View Single Post
  #90  
Old 02-25-2017, 08:49 AM
BobC BobC is offline
Bob C.
 
Join Date: Apr 2009
Location: Ohio
Posts: 3,275
Default

Quote:
Originally Posted by irv View Post


I guess I misunderstood you in your first post, Bob? I thought you were referring that the 3 current TPG's self manage/oversee each others business's, not that a 4th, unbiased person(s) do that.

There is quite a bit to what you do and have to do, but personally, I don't ever see that happening in this hobby. It would be nice, at least to some extent, but I don't imagine any of that comes cheap, nor would it be readily accepted by the TPG's, nor the big players in this hobby who would have a say.
Irv,

The CPA profession more or less self-regulates. Some CPAs take additional training and so on and become peer reviewers, along with everything else they normally do. A CPA firm can then engage any qualified, registered peer reviewer to come in and go over their work and practices and report the results to state accountancy boards for them every third year, as required by the profession. Oh, and the firm that hired the peer reviewer also has to pay them at their standard hourly rates for the work they do. Talk about adding insult to injury, huh?

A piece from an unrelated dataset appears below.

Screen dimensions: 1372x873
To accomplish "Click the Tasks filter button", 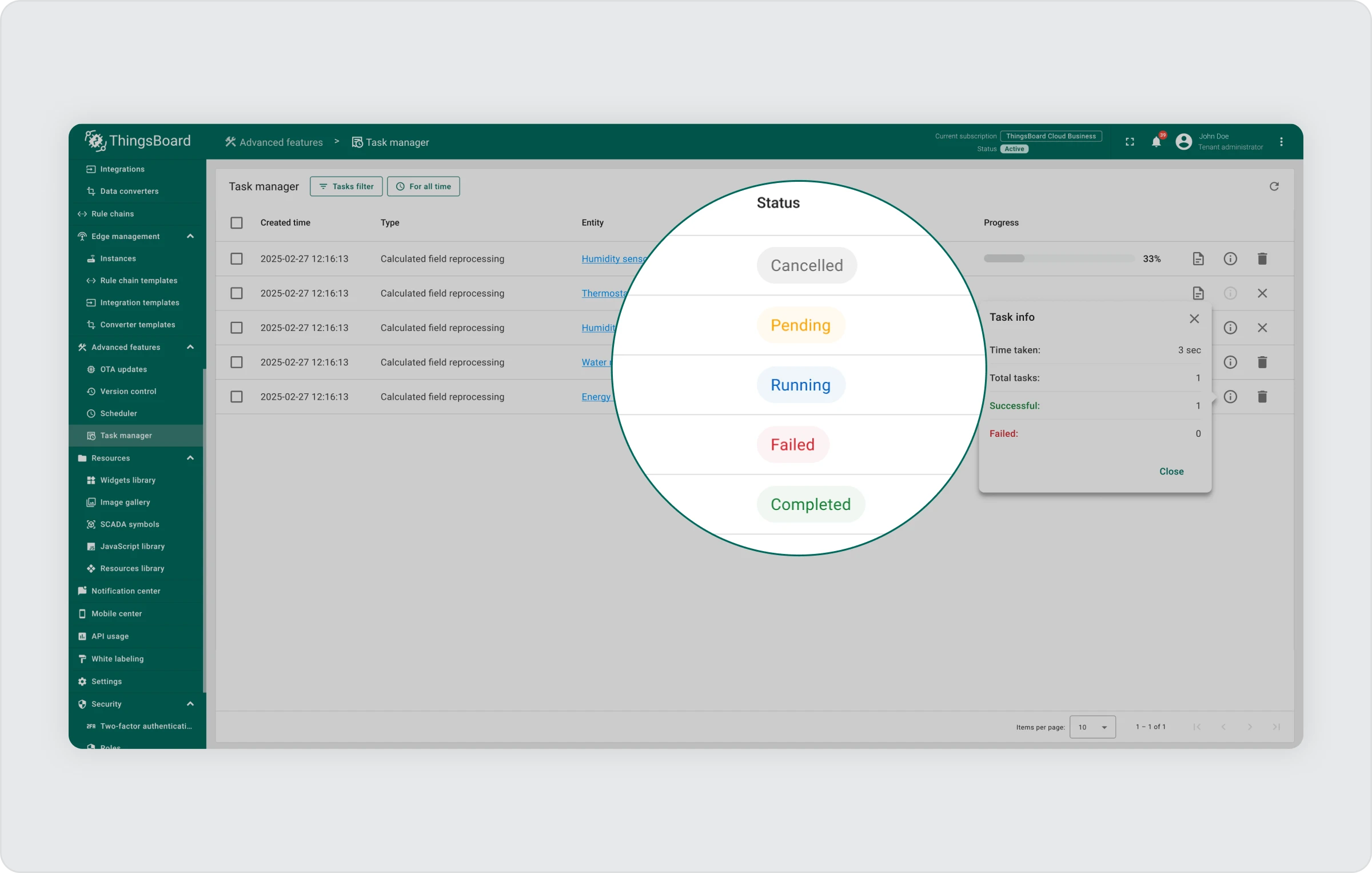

I actually happen to be a registered CPA peer reviewer myself, which is probably another reason I may be a little more sensitive to the idea of peer review and adherence to standards and independence by someone giving their opinion on something, like TPG companies do. However, for the record, I am only qualified and registered to perform peer reviews on a particular type of specialized audit on Service Organization Controls (fka SAS-70 audits for anyone who may have a clue what I'm talking about.) When some CPA firm that performs one of these kinds of special audits hires a peer reviewer to come in and check them over, unless he/she has this specialized expertise, he/she ends up calling someone like me to join his peer review team and look over just that particular type of audit.

To put it into perspective, assuming TPG companies also had peer reviews performed, let's say you worked for PSA and were hired and asked to go in and perform a peer review on SGC. Well, SGC will review and grade S-74 silks, whereas PSA does not. So working at PSA you probably wouldn't know much about how the silks are graded and evaluated, so how could you be expected to review someone else grading them then? Answer, you'd call someone who is knowledgeable about S-74 silks and their grading and have them join your peer review team just to look at and report solely on the silk grading process of SGC. Makes sense, huh?